:: Excerpt ::
◇ ◇ ◇ ◇ ◇
How to Catch More Z’s

Getting Good Sleep is Vital to Your Health

Are you suffering from insufficient sleep and putting your health at risk? If you’re like many, the answer is probably, yes. In fact, more than 30 percent of Washington adults report insufficient sleep (defined as less than seven hours of sleep daily), according to the Centers for Disease Control and Prevention. Nationwide, one-third of U.S. adults report that they usually get less than the recommended amount of sleep, the CDC noted.

Unfortunately, a lack of sleep can result in much more than dark under-eye circles and money spent on that extra shot of espresso. Research shows that consistently not getting enough sleep is linked to an increased risk for several chronic diseases and conditions, including diabetes, cardiovascular disease, stroke, obesity, and depression. Not to mention the fact that sleepiness can contribute to motor vehicle crashes, mistakes at work, and machinery-related injuries.

“Sleep is really the only time that our bodies have a chance to recollect and repair. With adequate sleep, your body encodes the new information that is taken in the previous day; restores or fortifies your immune function, leading to decrease in illness vulnerability; and repairs your body tissues if you’ve happened to work out the previous day,” said Justin Ho, a physical therapist at Lake Washington Physical Therapy Houghton, an outpatient orthopedic physical therapy clinic in Kirkland.

Getting enough shut eye is not only extremely important for adults, but also children. As noted by John Hopkins All Children’s Hospital, studies have shown that children who regularly get adequate sleep have improved attention, behavior, learning, memory, and overall mental and physical health.

“Absolutely true that most of us are not getting enough healthy, restorative sleep — especially kids. ‘Sleep hygiene’ is a whole new field study where every aspect of your sleep environment, sleep schedule, and practices are evaluated,” said Mike Schaefer, owner and president of Soaring Heart, a local manufacturer of all-organic mattresses and bedding that has showrooms in Bellevue and Seattle.

The causes of inadequate sleep vary, but common factors include nighttime use of media devices like smartphones, inconsistent sleep schedules, sleep disorders like sleep apnea, work schedules, and some medications and medical conditions.
◇ ◇ ◇ ◇ ◇
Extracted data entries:
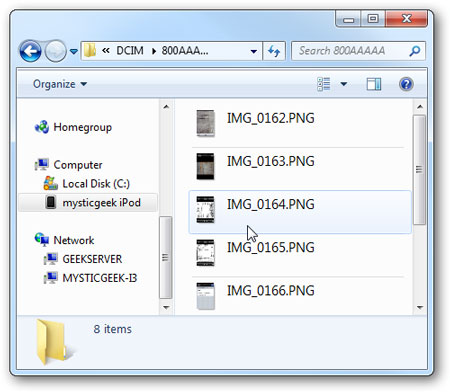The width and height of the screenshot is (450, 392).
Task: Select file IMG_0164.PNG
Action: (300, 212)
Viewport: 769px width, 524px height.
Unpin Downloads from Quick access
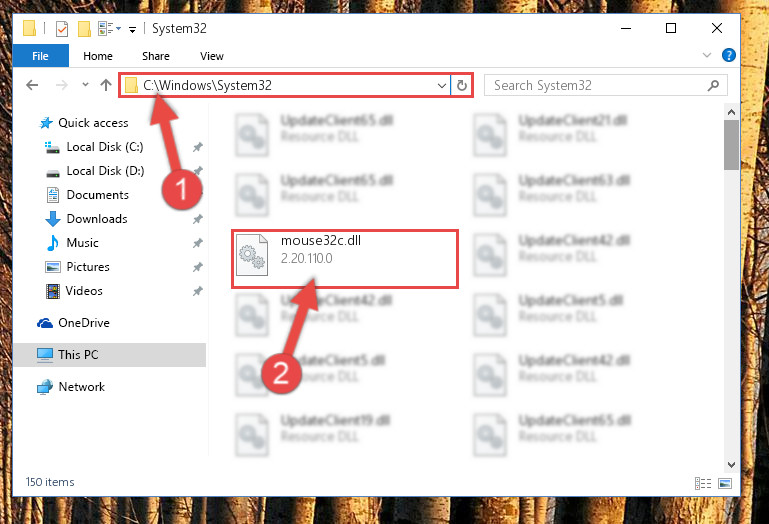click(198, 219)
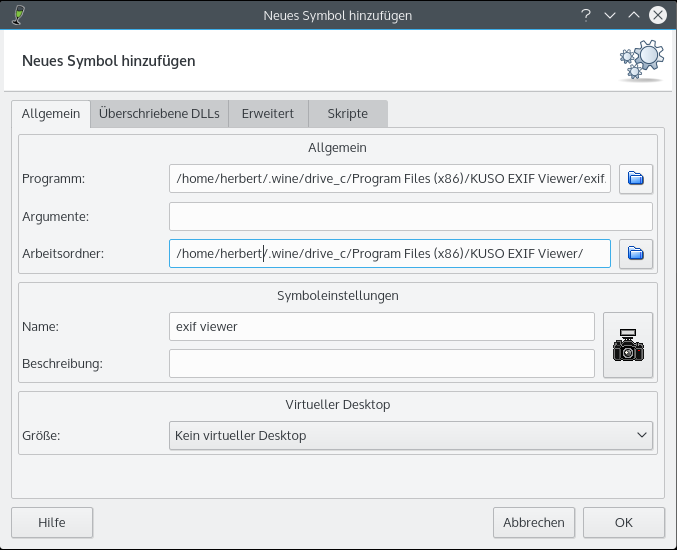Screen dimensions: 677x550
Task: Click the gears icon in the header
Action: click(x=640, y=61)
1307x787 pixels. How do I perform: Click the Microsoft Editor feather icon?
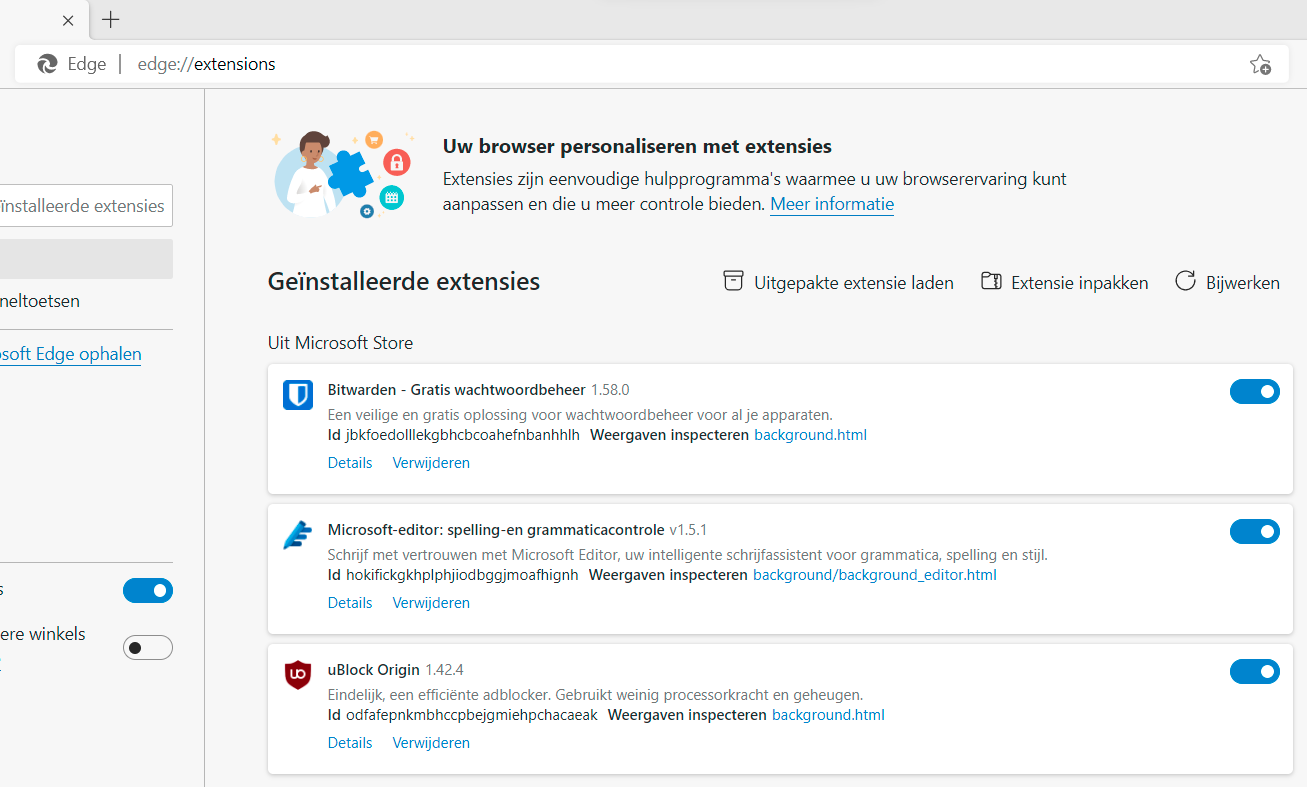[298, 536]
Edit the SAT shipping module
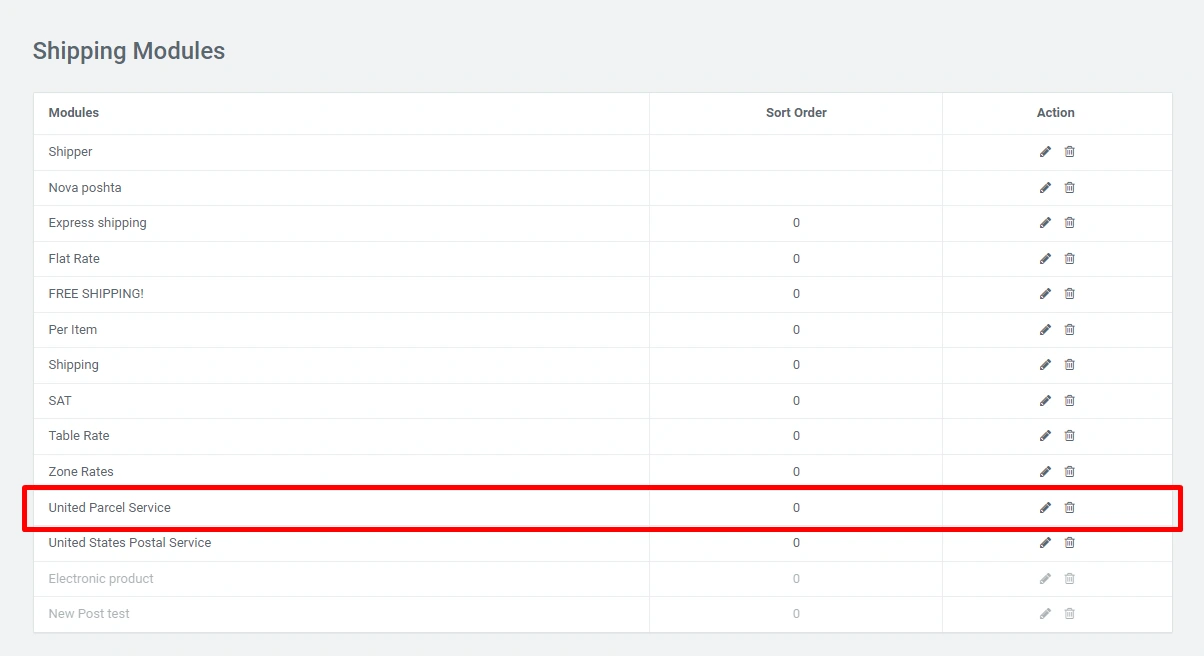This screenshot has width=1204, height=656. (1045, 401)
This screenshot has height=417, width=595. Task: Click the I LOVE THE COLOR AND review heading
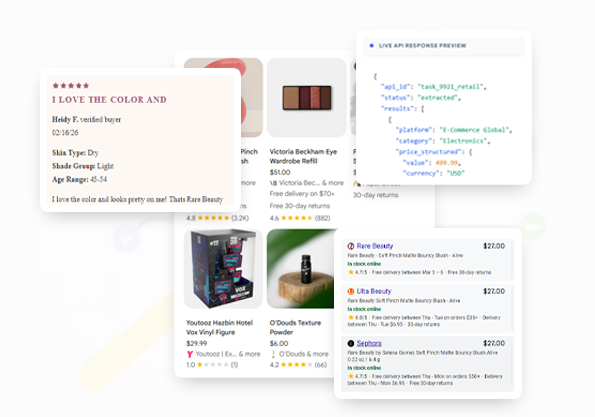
◇ ◇ ◇ ◇ ◇
:: Tasks to perform ::
a - According to the sleep article, why is a lack of sleep a concern beyond dark under-eye circles and extra espresso? Answer in one to three sentences.
b - Duplicate the passage of the sleep article between "Are you suffering" and "the CDC noted.", inclusive.
c - Decide whether each statement agrees with the sleep article. Answer yes or no for each, and quote the words of the article that decide it.
(i) The article defines insufficient sleep as less than seven hours of sleep daily.
(ii) Soaring Heart has showrooms in Kirkland.
(iii) Nationwide, half of U.S. adults report usually getting less than the recommended amount of sleep.

:: Solutions below ::
a - Consistently not getting enough sleep is linked to an increased risk of several chronic diseases and conditions, including diabetes, cardiovascular disease, stroke, obesity, and depression. Sleepiness can also contribute to motor vehicle crashes, mistakes at work, and machinery-related injuries.

b -
Are you suffering from insufficient sleep and putting your health at risk? If you’re like many, the answer is probably, yes. In fact, more than 30 percent of Washington adults report insufficient sleep (defined as less than seven hours of sleep daily), according to the Centers for Disease Control and Prevention. Nationwide, one-third of U.S. adults report that they usually get less than the recommended amount of sleep, the CDC noted.

c -
(i) Yes: "defined as less than seven hours of sleep daily"
(ii) No: "has showrooms in Bellevue and Seattle"
(iii) No: "Nationwide, one-third of U.S. adults report that they usually get less than the recommended amount of sleep"